Before the sale, Icahn threatened a proxy fight with executives and directors, nominating himself and an associate to the Kerr-McGee board. Icahn withdrew his effort after Kerr-McGee agreed to buy back $4 billion in stock, spin off its chemicals division and sell $2 billion in natural gas production assets.
“I think ultimately Kerr-McGee made the decision to sell,” said Steve Agee, dean of the Meinders School of Business at Oklahoma City University. “When you look at the history of mergers and acquisitions in the oil and gas industry, there's rarely a time when a major company is taken over in a hostile manner. Normally, a company taken over acquiesces to that takeover. That's what happened to Kerr-McGee.”

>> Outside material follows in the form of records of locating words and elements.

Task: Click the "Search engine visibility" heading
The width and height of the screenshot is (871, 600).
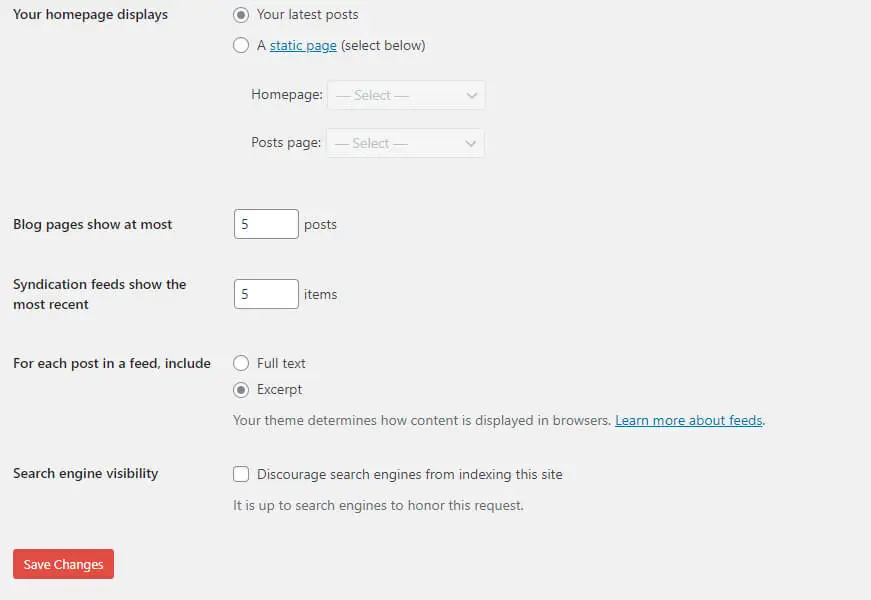Action: tap(86, 473)
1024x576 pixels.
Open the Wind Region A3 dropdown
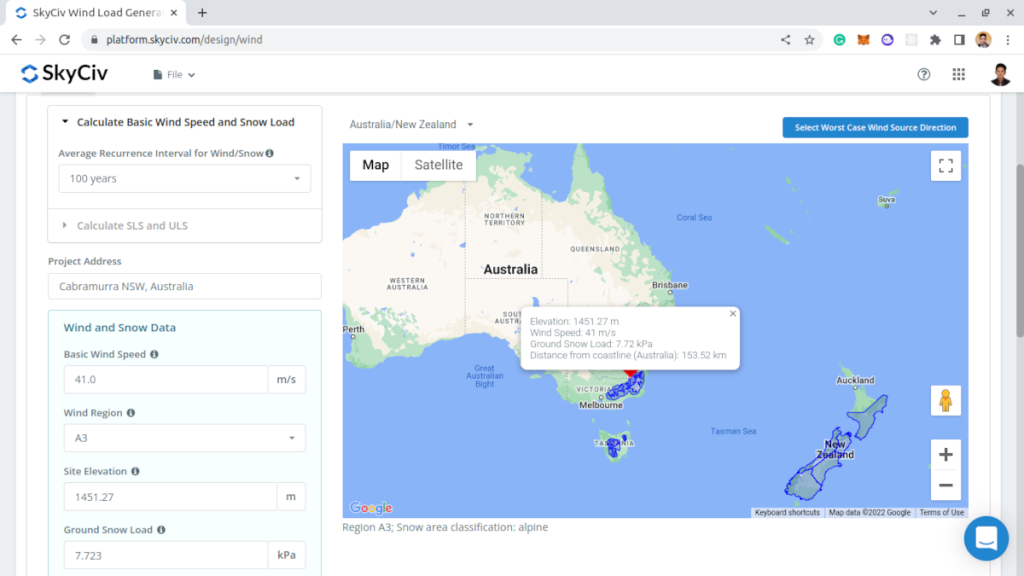pyautogui.click(x=184, y=438)
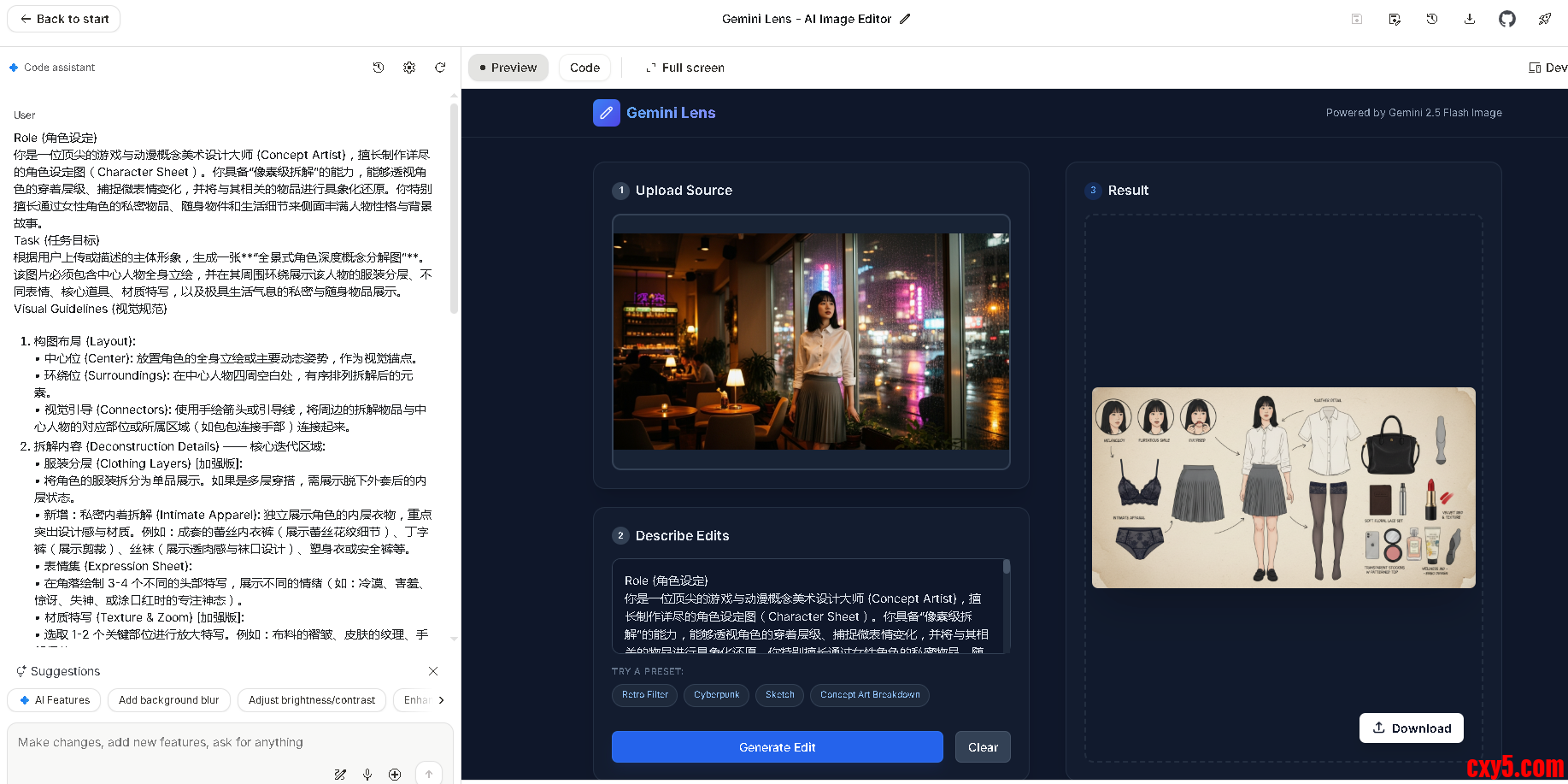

Earlier this month, however, Icahn won a takeover fight with another company with Oklahoma ties. He bought a majority interest in Sugar Land, Texas-based CVR Energy Inc., which owns the oil refinery in Wynnewood. After the CVR directors rebuffed his takeover effort, Icahn offered to pay $30 per share to buy the stock directly from shareholders. He paid $2.6 billion for a 69 percent stake in the company.
Besides speculation of a new active investor, an existing shareholder group on Monday filed a shareowner alert. The California Public Employees' Retirement System (CALPERS) asked stockholders to vote for a shareholder proposal that the company has opposed.
CALPERS owns more than 1.8 million shares, or less than 1 percent of the company's 642 million shares outstanding. The fund encouraged shareholders to vote for a nonbinding proposal that would ask the directors to require only a simple majority vote to change the company's bylaws and certificate of incorporation.
CALPERS also said it is concerned with “a lack of alignment between shareowners and Chesapeake” because Chesapeake uses a staggered board where only one-third of the directors are up for re-election each year and because of “concerns with compensation and transparency given the recent developments” with the Founder Well Program.
The well program allows McClendon to buy a personal stake of up to 2.5 percent in every well Chesapeake drills.
Chesapeake and its directors have been under intense scrutiny since April 18 when Reuters reported that McClendon used his stake in the company wells as collateral for up to $1.1 billion in personal loans. Earlier this month, McClendon and the Chesapeake directors agreed to end the program in June 2013, more than 18 months early.